▶ [Page]:

****************************************

2008-02-17 10:55:17

by Zdenek Kabelac

[permalink] [raw]
Subject: My system stops during startup with curretn git tree of 2.6.25-rc2

Hi

It looks like there is something weird as my systems stops when the
swap is mounted.
I've played bisection game and this is the commit which makes the
system unusable:

# bad: [45b503548210fe6f23e92b856421c2a3f05fd034] [RTNETLINK]: Send a
single notification on device state changes.
git-bisect bad 45b503548210fe6f23e92b856421c2a3f05fd034

I've tried to reverse this commit - and it has compiled & worked.

****************************************

▶ [Supplied entries]:
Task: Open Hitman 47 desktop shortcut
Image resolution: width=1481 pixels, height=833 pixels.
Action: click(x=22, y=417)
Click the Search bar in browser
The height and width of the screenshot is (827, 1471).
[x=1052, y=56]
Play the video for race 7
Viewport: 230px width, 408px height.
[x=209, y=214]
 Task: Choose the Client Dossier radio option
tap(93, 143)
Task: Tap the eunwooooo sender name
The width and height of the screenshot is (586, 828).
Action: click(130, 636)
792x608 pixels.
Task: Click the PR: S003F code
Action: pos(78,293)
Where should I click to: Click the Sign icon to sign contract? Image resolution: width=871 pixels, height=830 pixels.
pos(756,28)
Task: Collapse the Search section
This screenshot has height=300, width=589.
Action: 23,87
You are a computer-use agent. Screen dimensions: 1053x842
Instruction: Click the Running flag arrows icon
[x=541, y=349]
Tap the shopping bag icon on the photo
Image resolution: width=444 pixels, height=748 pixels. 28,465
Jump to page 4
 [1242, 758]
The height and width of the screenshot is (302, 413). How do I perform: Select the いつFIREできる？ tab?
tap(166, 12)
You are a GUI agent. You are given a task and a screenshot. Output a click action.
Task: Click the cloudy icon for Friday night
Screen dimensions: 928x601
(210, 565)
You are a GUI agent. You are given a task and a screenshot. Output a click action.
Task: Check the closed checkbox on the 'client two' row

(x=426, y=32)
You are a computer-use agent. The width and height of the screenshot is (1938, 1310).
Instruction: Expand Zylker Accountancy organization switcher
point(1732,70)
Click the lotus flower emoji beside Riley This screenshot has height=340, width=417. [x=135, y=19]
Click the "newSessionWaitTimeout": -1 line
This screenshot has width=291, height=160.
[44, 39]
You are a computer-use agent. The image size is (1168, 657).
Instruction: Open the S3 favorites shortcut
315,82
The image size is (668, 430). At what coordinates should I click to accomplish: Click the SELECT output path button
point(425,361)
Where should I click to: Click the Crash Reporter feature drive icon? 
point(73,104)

****************************************

▶ [Task objective]:
Can you reproduce word for word the part of the mailing list post between "2008-02-17 10:55:17" and "swap is mounted.", inclusive? You won't need the items.

▶ [The result]:
2008-02-17 10:55:17

by Zdenek Kabelac

[permalink] [raw]
Subject: My system stops during startup with curretn git tree of 2.6.25-rc2

Hi

It looks like there is something weird as my systems stops when the
swap is mounted.